### Information given
────
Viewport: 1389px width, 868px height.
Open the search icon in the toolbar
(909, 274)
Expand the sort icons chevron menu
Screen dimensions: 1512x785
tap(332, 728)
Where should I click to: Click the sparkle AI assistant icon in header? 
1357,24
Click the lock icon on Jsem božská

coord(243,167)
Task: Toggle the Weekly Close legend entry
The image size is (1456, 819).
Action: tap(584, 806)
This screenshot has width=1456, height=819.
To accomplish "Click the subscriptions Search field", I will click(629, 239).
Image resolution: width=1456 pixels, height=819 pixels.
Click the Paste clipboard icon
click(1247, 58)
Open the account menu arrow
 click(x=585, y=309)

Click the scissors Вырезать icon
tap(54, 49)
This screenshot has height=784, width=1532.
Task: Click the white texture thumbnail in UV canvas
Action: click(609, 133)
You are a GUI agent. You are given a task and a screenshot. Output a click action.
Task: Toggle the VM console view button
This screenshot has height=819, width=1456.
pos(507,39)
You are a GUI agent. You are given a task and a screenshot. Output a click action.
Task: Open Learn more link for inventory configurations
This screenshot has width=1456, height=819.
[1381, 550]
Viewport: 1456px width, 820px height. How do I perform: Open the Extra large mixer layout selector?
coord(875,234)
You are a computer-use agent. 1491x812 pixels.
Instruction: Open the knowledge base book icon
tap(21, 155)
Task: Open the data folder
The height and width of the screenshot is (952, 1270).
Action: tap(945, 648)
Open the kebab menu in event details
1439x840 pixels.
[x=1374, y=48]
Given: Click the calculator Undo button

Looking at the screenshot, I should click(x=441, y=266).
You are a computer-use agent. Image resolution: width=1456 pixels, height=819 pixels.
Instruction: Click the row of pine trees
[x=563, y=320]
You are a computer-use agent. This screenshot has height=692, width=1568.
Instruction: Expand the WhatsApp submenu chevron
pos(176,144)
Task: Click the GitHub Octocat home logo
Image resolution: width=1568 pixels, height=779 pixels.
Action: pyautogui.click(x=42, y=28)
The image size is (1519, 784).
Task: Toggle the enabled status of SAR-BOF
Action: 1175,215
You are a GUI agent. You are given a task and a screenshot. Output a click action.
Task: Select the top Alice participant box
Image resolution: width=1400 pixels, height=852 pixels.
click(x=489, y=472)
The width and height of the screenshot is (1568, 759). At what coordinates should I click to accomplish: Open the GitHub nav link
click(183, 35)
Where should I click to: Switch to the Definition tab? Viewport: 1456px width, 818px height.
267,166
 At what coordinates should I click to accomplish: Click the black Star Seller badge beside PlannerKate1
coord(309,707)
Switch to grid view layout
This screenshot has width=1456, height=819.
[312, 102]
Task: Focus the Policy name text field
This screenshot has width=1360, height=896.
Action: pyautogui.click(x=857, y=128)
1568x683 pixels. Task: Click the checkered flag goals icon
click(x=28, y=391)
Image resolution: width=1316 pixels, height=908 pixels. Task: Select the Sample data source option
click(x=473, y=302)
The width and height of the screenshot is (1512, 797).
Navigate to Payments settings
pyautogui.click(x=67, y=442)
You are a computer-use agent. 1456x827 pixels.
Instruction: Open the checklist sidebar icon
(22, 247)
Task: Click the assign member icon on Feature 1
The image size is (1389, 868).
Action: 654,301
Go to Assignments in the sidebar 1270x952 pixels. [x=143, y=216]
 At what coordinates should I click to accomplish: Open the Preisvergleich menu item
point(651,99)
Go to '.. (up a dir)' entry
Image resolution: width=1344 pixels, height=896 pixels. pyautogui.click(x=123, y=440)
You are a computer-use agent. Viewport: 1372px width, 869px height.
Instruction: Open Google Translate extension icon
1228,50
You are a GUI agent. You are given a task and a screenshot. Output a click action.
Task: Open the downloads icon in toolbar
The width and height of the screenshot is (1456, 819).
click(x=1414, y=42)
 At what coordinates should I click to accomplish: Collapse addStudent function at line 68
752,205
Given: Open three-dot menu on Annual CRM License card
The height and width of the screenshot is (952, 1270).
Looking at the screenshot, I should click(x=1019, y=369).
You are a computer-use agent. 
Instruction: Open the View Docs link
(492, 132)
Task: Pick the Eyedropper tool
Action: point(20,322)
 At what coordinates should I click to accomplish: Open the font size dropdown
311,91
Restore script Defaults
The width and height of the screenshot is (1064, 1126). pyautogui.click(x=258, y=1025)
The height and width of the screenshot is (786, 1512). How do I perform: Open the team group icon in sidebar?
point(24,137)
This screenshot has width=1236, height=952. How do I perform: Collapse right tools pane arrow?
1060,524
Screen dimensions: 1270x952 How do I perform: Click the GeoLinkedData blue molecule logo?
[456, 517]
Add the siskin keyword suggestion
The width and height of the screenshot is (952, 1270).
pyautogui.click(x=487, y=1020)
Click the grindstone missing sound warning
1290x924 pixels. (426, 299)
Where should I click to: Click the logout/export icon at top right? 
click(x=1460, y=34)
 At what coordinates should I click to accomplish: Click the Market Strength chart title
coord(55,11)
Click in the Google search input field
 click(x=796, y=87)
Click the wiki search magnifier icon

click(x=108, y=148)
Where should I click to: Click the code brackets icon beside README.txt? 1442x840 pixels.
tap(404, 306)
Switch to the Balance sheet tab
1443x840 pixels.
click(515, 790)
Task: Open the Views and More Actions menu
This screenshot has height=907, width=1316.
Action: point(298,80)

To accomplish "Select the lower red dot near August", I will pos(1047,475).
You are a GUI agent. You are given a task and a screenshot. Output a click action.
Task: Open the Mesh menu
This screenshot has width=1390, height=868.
────
### Task to carry out
Could you output, exactly and with nothing else, the lines from the start of the records through the line containing "Task: Open the data folder"?

### Result below
Viewport: 1389px width, 868px height.
Open the search icon in the toolbar
(909, 274)
Expand the sort icons chevron menu
Screen dimensions: 1512x785
tap(332, 728)
Where should I click to: Click the sparkle AI assistant icon in header? 
1357,24
Click the lock icon on Jsem božská

coord(243,167)
Task: Toggle the Weekly Close legend entry
The image size is (1456, 819).
Action: tap(584, 806)
This screenshot has width=1456, height=819.
To accomplish "Click the subscriptions Search field", I will click(629, 239).
Image resolution: width=1456 pixels, height=819 pixels.
Click the Paste clipboard icon
click(1247, 58)
Open the account menu arrow
 click(x=585, y=309)

Click the scissors Вырезать icon
tap(54, 49)
This screenshot has height=784, width=1532.
Task: Click the white texture thumbnail in UV canvas
Action: click(609, 133)
You are a GUI agent. You are given a task and a screenshot. Output a click action.
Task: Toggle the VM console view button
This screenshot has height=819, width=1456.
pos(507,39)
You are a GUI agent. You are given a task and a screenshot. Output a click action.
Task: Open Learn more link for inventory configurations
This screenshot has width=1456, height=819.
[1381, 550]
Viewport: 1456px width, 820px height. How do I perform: Open the Extra large mixer layout selector?
coord(875,234)
You are a computer-use agent. 1491x812 pixels.
Instruction: Open the knowledge base book icon
tap(21, 155)
Task: Open the data folder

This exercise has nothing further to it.